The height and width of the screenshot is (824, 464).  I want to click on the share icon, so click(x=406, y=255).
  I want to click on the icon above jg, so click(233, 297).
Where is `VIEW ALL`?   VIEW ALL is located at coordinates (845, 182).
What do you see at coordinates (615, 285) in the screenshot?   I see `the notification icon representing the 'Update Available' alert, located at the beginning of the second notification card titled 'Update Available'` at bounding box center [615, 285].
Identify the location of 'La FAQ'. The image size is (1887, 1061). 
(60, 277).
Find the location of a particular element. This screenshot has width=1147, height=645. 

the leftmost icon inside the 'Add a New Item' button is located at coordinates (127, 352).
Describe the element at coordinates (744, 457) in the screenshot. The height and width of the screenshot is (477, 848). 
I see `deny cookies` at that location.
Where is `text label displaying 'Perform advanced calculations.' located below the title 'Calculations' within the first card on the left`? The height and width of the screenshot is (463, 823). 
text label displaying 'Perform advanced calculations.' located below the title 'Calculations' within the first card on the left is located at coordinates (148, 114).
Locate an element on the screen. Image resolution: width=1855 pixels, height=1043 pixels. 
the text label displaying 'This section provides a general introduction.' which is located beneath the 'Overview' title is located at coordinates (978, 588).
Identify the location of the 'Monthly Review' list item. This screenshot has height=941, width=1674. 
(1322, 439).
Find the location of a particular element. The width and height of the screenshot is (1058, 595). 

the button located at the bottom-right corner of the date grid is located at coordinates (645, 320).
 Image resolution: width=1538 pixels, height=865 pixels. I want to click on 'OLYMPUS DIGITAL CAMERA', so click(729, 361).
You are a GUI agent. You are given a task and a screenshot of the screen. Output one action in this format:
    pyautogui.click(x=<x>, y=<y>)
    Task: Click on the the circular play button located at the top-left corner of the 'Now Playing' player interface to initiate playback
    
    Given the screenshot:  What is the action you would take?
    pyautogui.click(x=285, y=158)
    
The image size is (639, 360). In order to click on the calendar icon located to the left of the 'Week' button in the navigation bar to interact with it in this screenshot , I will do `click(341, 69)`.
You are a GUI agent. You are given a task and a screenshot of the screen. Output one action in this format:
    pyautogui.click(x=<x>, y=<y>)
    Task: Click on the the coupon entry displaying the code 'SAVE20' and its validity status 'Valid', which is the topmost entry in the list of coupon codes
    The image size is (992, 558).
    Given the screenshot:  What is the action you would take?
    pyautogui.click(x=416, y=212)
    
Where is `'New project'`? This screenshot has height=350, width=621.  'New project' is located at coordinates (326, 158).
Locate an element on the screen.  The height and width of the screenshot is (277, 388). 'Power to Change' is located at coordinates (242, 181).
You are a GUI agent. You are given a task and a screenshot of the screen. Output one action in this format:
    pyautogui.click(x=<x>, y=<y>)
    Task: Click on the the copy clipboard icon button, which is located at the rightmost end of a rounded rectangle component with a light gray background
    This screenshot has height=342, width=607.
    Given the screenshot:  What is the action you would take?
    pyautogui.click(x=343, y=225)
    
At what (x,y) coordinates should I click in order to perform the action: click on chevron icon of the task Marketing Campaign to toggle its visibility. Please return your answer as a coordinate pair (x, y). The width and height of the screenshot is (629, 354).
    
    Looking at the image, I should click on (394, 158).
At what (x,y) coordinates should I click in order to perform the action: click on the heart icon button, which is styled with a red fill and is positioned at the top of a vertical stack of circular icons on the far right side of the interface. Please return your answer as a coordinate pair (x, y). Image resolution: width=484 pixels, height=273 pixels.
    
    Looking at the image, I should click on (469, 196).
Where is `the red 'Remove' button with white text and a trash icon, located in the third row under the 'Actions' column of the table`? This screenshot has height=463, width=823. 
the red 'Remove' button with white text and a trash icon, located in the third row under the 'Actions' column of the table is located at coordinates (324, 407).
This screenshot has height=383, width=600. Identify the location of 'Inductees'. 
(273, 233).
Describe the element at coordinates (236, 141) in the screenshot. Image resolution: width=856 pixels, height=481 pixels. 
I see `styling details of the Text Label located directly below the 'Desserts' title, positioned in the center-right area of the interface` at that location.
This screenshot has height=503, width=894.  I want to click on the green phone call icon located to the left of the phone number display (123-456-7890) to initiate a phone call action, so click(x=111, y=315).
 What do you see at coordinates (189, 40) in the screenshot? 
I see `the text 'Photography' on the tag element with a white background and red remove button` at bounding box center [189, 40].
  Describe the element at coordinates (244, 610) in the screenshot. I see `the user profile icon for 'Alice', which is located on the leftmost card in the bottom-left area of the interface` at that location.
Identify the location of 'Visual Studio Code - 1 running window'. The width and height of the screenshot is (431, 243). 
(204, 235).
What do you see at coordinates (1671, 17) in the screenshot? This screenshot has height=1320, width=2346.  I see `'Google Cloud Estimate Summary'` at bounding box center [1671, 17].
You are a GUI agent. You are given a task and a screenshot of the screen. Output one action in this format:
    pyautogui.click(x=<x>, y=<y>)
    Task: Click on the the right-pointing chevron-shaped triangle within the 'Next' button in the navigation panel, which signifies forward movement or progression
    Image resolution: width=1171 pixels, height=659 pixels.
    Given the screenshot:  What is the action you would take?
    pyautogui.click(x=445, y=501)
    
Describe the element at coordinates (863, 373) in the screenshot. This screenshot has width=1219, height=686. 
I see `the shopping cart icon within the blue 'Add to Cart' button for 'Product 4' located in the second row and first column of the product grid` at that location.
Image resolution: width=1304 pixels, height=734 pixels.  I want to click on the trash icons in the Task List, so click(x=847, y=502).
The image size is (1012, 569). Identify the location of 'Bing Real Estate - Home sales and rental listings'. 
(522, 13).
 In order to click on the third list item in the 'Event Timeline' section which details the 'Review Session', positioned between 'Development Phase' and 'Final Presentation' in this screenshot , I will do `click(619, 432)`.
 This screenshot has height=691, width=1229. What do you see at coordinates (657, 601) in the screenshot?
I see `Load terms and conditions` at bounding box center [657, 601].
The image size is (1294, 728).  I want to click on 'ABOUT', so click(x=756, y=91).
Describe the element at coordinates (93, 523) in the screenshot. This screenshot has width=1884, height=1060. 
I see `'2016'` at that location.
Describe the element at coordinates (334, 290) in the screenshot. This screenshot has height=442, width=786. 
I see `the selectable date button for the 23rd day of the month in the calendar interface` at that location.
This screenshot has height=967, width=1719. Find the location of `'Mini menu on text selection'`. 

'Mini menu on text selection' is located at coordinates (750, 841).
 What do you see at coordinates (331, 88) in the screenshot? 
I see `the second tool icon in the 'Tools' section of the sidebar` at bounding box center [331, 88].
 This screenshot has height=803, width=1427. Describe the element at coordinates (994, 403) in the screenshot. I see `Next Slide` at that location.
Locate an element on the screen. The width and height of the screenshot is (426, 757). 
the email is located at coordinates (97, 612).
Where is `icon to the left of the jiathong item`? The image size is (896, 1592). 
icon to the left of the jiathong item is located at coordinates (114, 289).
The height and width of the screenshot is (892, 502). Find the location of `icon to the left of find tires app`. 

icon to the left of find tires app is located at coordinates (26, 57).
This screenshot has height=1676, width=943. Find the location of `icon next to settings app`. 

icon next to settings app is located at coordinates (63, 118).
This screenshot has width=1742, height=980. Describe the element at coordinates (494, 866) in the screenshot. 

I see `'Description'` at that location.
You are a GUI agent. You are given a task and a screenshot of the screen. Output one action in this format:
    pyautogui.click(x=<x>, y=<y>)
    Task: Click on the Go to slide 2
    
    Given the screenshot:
******************************
위 목록 전체를 한 줄도 빠짐없이 똑같이 옮겨 쓰세요.

**문제 풀이**:
The height and width of the screenshot is (824, 464).  I want to click on the share icon, so click(x=406, y=255).
  I want to click on the icon above jg, so click(233, 297).
Where is `VIEW ALL`?   VIEW ALL is located at coordinates (845, 182).
What do you see at coordinates (615, 285) in the screenshot?   I see `the notification icon representing the 'Update Available' alert, located at the beginning of the second notification card titled 'Update Available'` at bounding box center [615, 285].
Identify the location of 'La FAQ'. The image size is (1887, 1061). 
(60, 277).
Find the location of a particular element. This screenshot has width=1147, height=645. 

the leftmost icon inside the 'Add a New Item' button is located at coordinates (127, 352).
Describe the element at coordinates (744, 457) in the screenshot. The height and width of the screenshot is (477, 848). 
I see `deny cookies` at that location.
Where is `text label displaying 'Perform advanced calculations.' located below the title 'Calculations' within the first card on the left`? The height and width of the screenshot is (463, 823). 
text label displaying 'Perform advanced calculations.' located below the title 'Calculations' within the first card on the left is located at coordinates (148, 114).
Locate an element on the screen. Image resolution: width=1855 pixels, height=1043 pixels. 
the text label displaying 'This section provides a general introduction.' which is located beneath the 'Overview' title is located at coordinates (978, 588).
Identify the location of the 'Monthly Review' list item. This screenshot has height=941, width=1674. 
(1322, 439).
Find the location of a particular element. The width and height of the screenshot is (1058, 595). 

the button located at the bottom-right corner of the date grid is located at coordinates (645, 320).
 Image resolution: width=1538 pixels, height=865 pixels. I want to click on 'OLYMPUS DIGITAL CAMERA', so click(729, 361).
You are a GUI agent. You are given a task and a screenshot of the screen. Output one action in this format:
    pyautogui.click(x=<x>, y=<y>)
    Task: Click on the the circular play button located at the top-left corner of the 'Now Playing' player interface to initiate playback
    
    Given the screenshot:  What is the action you would take?
    pyautogui.click(x=285, y=158)
    
The image size is (639, 360). In order to click on the calendar icon located to the left of the 'Week' button in the navigation bar to interact with it in this screenshot , I will do `click(341, 69)`.
You are a GUI agent. You are given a task and a screenshot of the screen. Output one action in this format:
    pyautogui.click(x=<x>, y=<y>)
    Task: Click on the the coupon entry displaying the code 'SAVE20' and its validity status 'Valid', which is the topmost entry in the list of coupon codes
    The image size is (992, 558).
    Given the screenshot:  What is the action you would take?
    pyautogui.click(x=416, y=212)
    
Where is `'New project'`? This screenshot has height=350, width=621.  'New project' is located at coordinates (326, 158).
Locate an element on the screen.  The height and width of the screenshot is (277, 388). 'Power to Change' is located at coordinates (242, 181).
You are a GUI agent. You are given a task and a screenshot of the screen. Output one action in this format:
    pyautogui.click(x=<x>, y=<y>)
    Task: Click on the the copy clipboard icon button, which is located at the rightmost end of a rounded rectangle component with a light gray background
    This screenshot has height=342, width=607.
    Given the screenshot:  What is the action you would take?
    pyautogui.click(x=343, y=225)
    
At what (x,y) coordinates should I click in order to perform the action: click on chevron icon of the task Marketing Campaign to toggle its visibility. Please return your answer as a coordinate pair (x, y). The width and height of the screenshot is (629, 354).
    
    Looking at the image, I should click on (394, 158).
At what (x,y) coordinates should I click in order to perform the action: click on the heart icon button, which is styled with a red fill and is positioned at the top of a vertical stack of circular icons on the far right side of the interface. Please return your answer as a coordinate pair (x, y). Image resolution: width=484 pixels, height=273 pixels.
    
    Looking at the image, I should click on (469, 196).
Where is `the red 'Remove' button with white text and a trash icon, located in the third row under the 'Actions' column of the table`? This screenshot has height=463, width=823. 
the red 'Remove' button with white text and a trash icon, located in the third row under the 'Actions' column of the table is located at coordinates (324, 407).
This screenshot has height=383, width=600. Identify the location of 'Inductees'. 
(273, 233).
Describe the element at coordinates (236, 141) in the screenshot. Image resolution: width=856 pixels, height=481 pixels. 
I see `styling details of the Text Label located directly below the 'Desserts' title, positioned in the center-right area of the interface` at that location.
This screenshot has height=503, width=894.  I want to click on the green phone call icon located to the left of the phone number display (123-456-7890) to initiate a phone call action, so click(x=111, y=315).
 What do you see at coordinates (189, 40) in the screenshot? 
I see `the text 'Photography' on the tag element with a white background and red remove button` at bounding box center [189, 40].
  Describe the element at coordinates (244, 610) in the screenshot. I see `the user profile icon for 'Alice', which is located on the leftmost card in the bottom-left area of the interface` at that location.
Identify the location of 'Visual Studio Code - 1 running window'. The width and height of the screenshot is (431, 243). 
(204, 235).
What do you see at coordinates (1671, 17) in the screenshot? This screenshot has height=1320, width=2346.  I see `'Google Cloud Estimate Summary'` at bounding box center [1671, 17].
You are a GUI agent. You are given a task and a screenshot of the screen. Output one action in this format:
    pyautogui.click(x=<x>, y=<y>)
    Task: Click on the the right-pointing chevron-shaped triangle within the 'Next' button in the navigation panel, which signifies forward movement or progression
    Image resolution: width=1171 pixels, height=659 pixels.
    Given the screenshot:  What is the action you would take?
    pyautogui.click(x=445, y=501)
    
Describe the element at coordinates (863, 373) in the screenshot. This screenshot has width=1219, height=686. 
I see `the shopping cart icon within the blue 'Add to Cart' button for 'Product 4' located in the second row and first column of the product grid` at that location.
Image resolution: width=1304 pixels, height=734 pixels.  I want to click on the trash icons in the Task List, so click(x=847, y=502).
The image size is (1012, 569). Identify the location of 'Bing Real Estate - Home sales and rental listings'. 
(522, 13).
 In order to click on the third list item in the 'Event Timeline' section which details the 'Review Session', positioned between 'Development Phase' and 'Final Presentation' in this screenshot , I will do `click(619, 432)`.
 This screenshot has height=691, width=1229. What do you see at coordinates (657, 601) in the screenshot?
I see `Load terms and conditions` at bounding box center [657, 601].
The image size is (1294, 728).  I want to click on 'ABOUT', so click(x=756, y=91).
Describe the element at coordinates (93, 523) in the screenshot. This screenshot has width=1884, height=1060. 
I see `'2016'` at that location.
Describe the element at coordinates (334, 290) in the screenshot. This screenshot has height=442, width=786. 
I see `the selectable date button for the 23rd day of the month in the calendar interface` at that location.
This screenshot has height=967, width=1719. Find the location of `'Mini menu on text selection'`. 

'Mini menu on text selection' is located at coordinates (750, 841).
 What do you see at coordinates (331, 88) in the screenshot? 
I see `the second tool icon in the 'Tools' section of the sidebar` at bounding box center [331, 88].
 This screenshot has height=803, width=1427. Describe the element at coordinates (994, 403) in the screenshot. I see `Next Slide` at that location.
Locate an element on the screen. The width and height of the screenshot is (426, 757). 
the email is located at coordinates (97, 612).
Where is `icon to the left of the jiathong item`? The image size is (896, 1592). 
icon to the left of the jiathong item is located at coordinates (114, 289).
The height and width of the screenshot is (892, 502). Find the location of `icon to the left of find tires app`. 

icon to the left of find tires app is located at coordinates (26, 57).
This screenshot has height=1676, width=943. Find the location of `icon next to settings app`. 

icon next to settings app is located at coordinates (63, 118).
This screenshot has width=1742, height=980. Describe the element at coordinates (494, 866) in the screenshot. 

I see `'Description'` at that location.
You are a GUI agent. You are given a task and a screenshot of the screen. Output one action in this format:
    pyautogui.click(x=<x>, y=<y>)
    Task: Click on the Go to slide 2
    
    Given the screenshot:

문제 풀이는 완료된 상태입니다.